→ Supplied data:
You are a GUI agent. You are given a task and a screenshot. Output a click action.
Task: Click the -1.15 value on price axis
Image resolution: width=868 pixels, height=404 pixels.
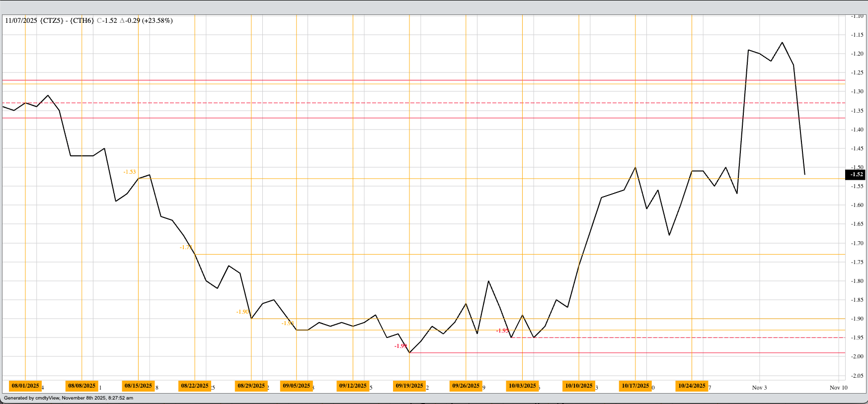tap(857, 35)

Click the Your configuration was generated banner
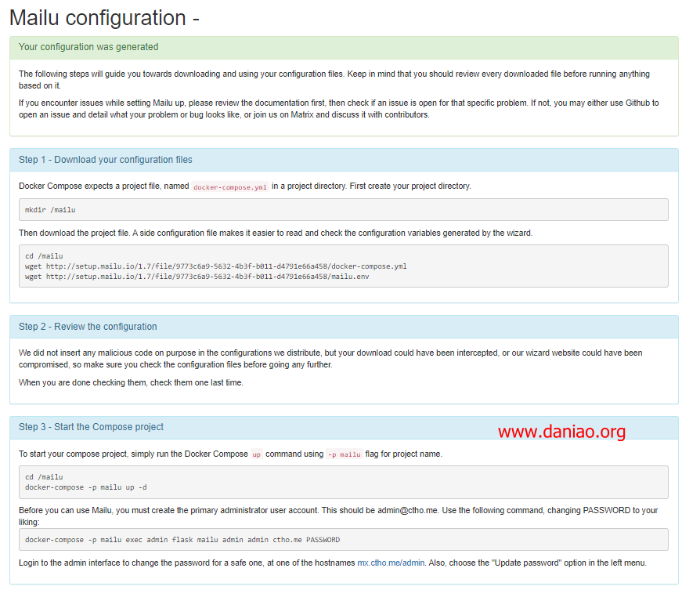[344, 47]
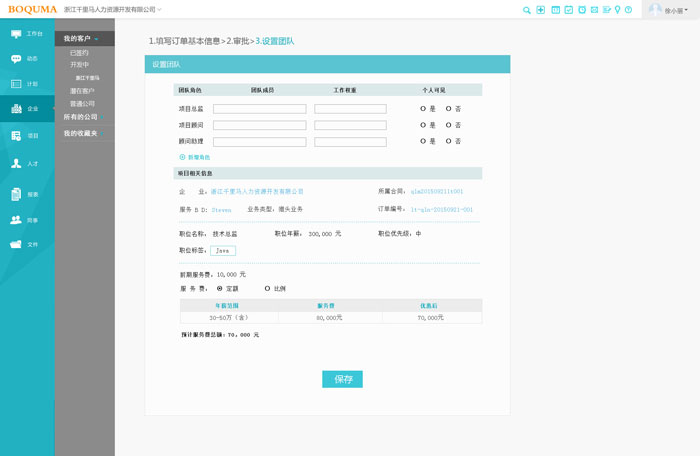
Task: Open the 浙江千里马人力资源开发有限公司 company link
Action: (x=257, y=191)
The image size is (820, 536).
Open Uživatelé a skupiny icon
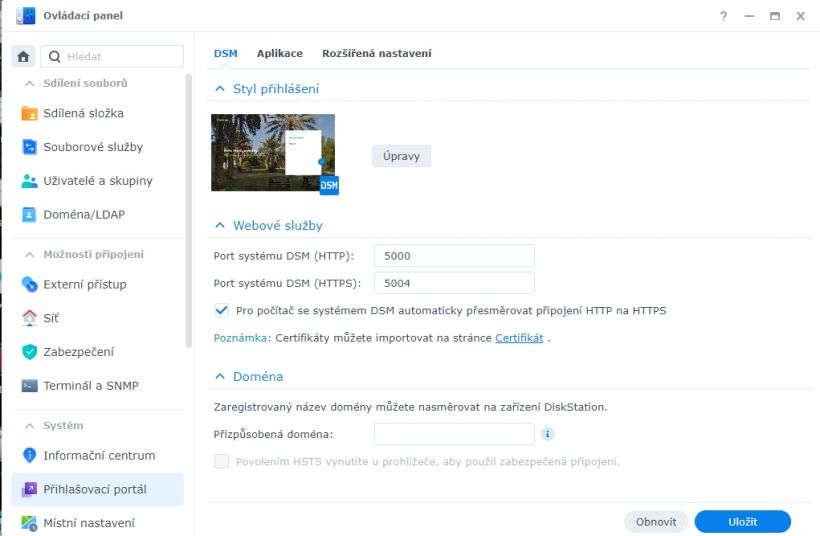point(30,181)
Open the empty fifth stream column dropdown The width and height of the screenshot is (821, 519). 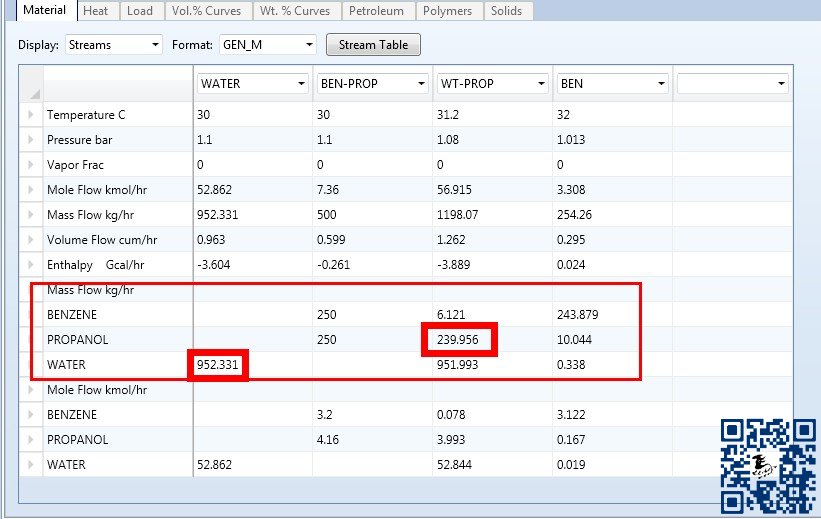tap(780, 84)
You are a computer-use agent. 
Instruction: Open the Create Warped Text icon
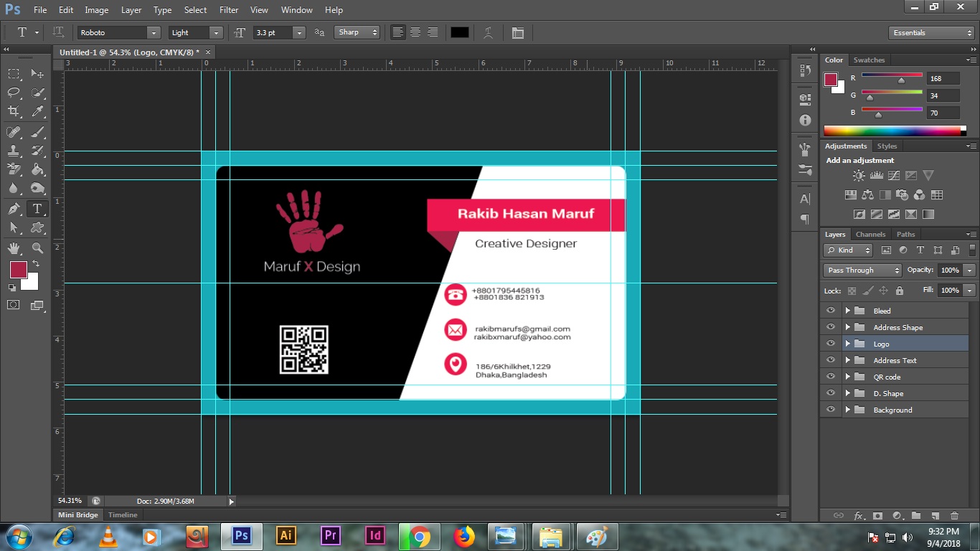[488, 32]
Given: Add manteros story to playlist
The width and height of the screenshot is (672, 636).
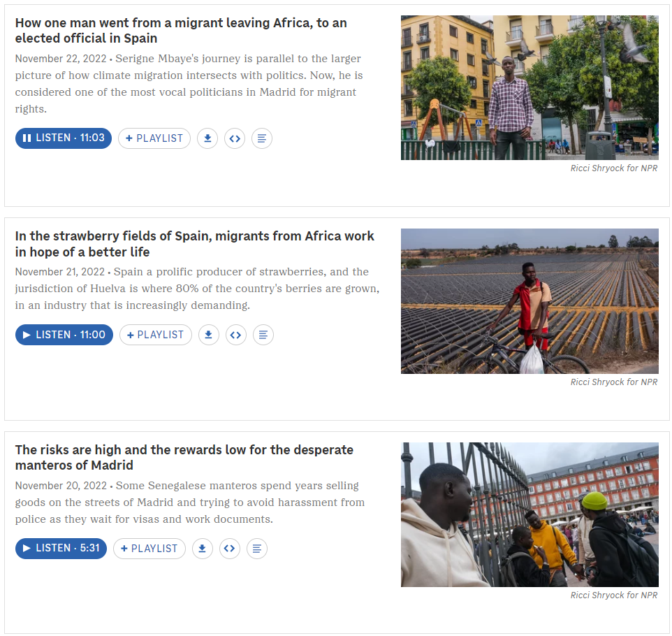Looking at the screenshot, I should (149, 549).
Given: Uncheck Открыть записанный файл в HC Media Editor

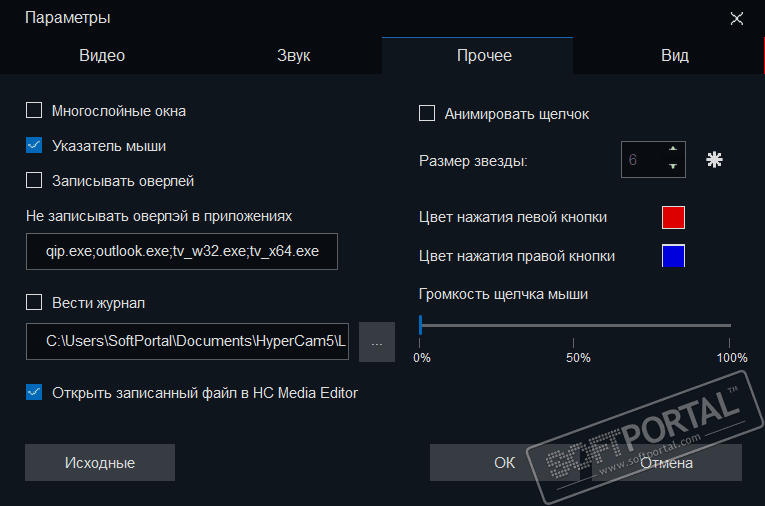Looking at the screenshot, I should [x=34, y=392].
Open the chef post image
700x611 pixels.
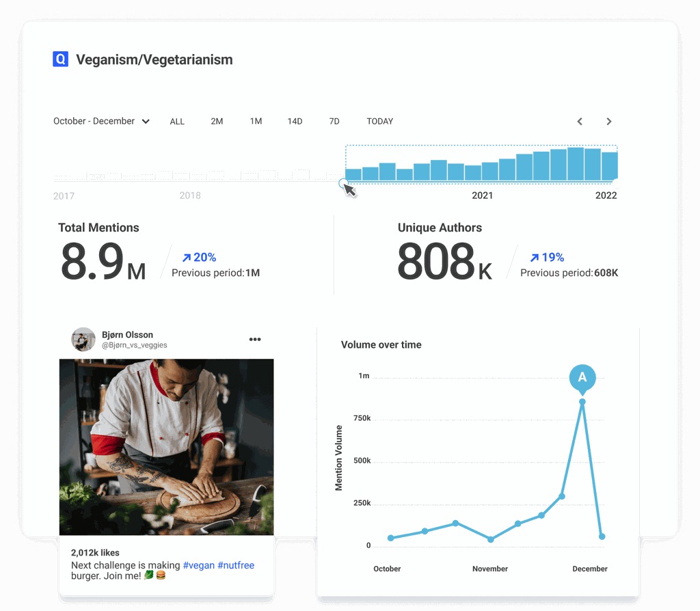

→ What to work on: When a line above contains the string "agent", copy that line.

→ Completed exercise:
You are a GUI agent. You are given a task and a screenshot. Output a click action.
You are a computer-use agent. 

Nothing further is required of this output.